Od 1 marca tego roku wysokość najniższej emerytury (która przysługuje pod warunkiem posiadania stażu pracy 22 lata w przypadku kobiet oraz 25 lat w przypadku mężczyzn) została podniesiona do 1 tys. zł. Przepisy nie objęły jednak rencistów, którzy po osiągnięciu wieku emerytalnego automatycznie nabyli prawo do świadczeń emerytalnych. Według wyliczeń resortu rodziny, pracy i polityki społecznej sprawa dotyczy 105 tys. osób.
Resort poinformował we wtorek PAP, że pracuje "nad doprecyzowaniem i uspójnieniem" przepisów emerytalnych. "Resort rodziny przygotował projekt ustawy, którego celem jest rozszerzenie gwarancji nabycia prawa do najniższej emerytury dla osób pobierających emerytury przyznane z urzędu zamiast renty z tytułu niezdolności do pracy do wysokości równej kwocie 1000 zł (odpowiada wysokości najniższej renty z tytułu całkowitej niezdolności do pracy) albo 750 zł (odpowiada najniższej wysokości renty z tytułu częściowej niezdolności do pracy)" - napisano w komunikacie.

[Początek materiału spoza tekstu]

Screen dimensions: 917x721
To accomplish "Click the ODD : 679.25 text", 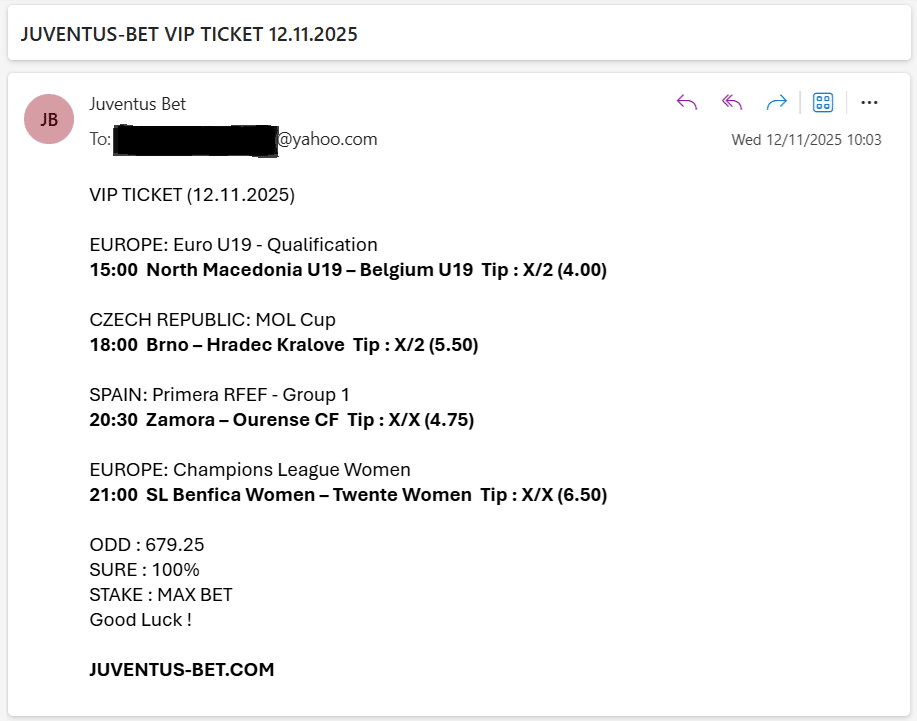I will click(x=145, y=544).
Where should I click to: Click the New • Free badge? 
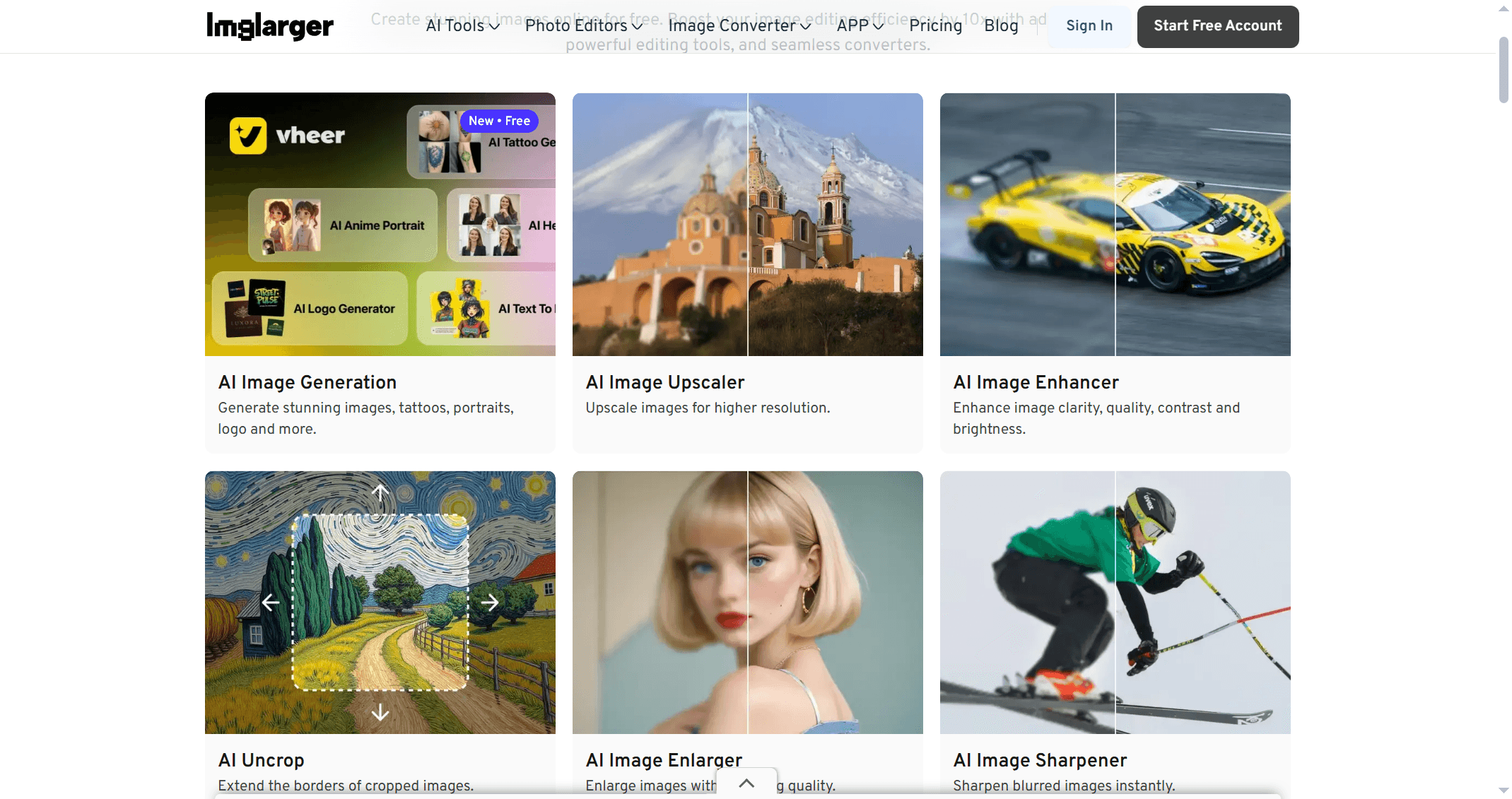(x=499, y=121)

Projekt MRPiPS zakłada również, by prawo do renty z tytułu niezdolności do pracy, z wyłączeniem prawa do rent z ubezpieczenia wypadkowego, mogła uzyskać tylko osoba, która nie osiągnęła wieku emerytalnego i której nie ustalono prawa do emerytury.

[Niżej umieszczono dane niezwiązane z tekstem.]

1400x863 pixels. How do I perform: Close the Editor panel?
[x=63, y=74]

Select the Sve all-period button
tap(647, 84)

Resort podkreślił, że projekt nowelizacji znajduje się etapie uzgodnień międzyresortowych oraz konsultacji publicznych.
Projektowane zmiany mają wejść w życie pierwszego dnia miesiąca następującego po miesiącu ogłoszenia.
Od 1 marca wysokość najniższej emerytury (pod warunkiem określonego posiadania stażu pracy), renty z tytułu całkowitej niezdolności do pracy i renty rodzinnej została podniesiona z kwoty 882,56 zł do kwoty 1000 zł, wysokość renty z tytułu częściowej niezdolności do pracy - z kwoty 676,75 zł do kwoty 750 zł, a renty socjalnej - z kwoty 741,35 zł do 840 zł.
O tym, że podwyżka nie objęła wszystkich emerytów, poinformowała we wtorek "Gazeta Wyborcza".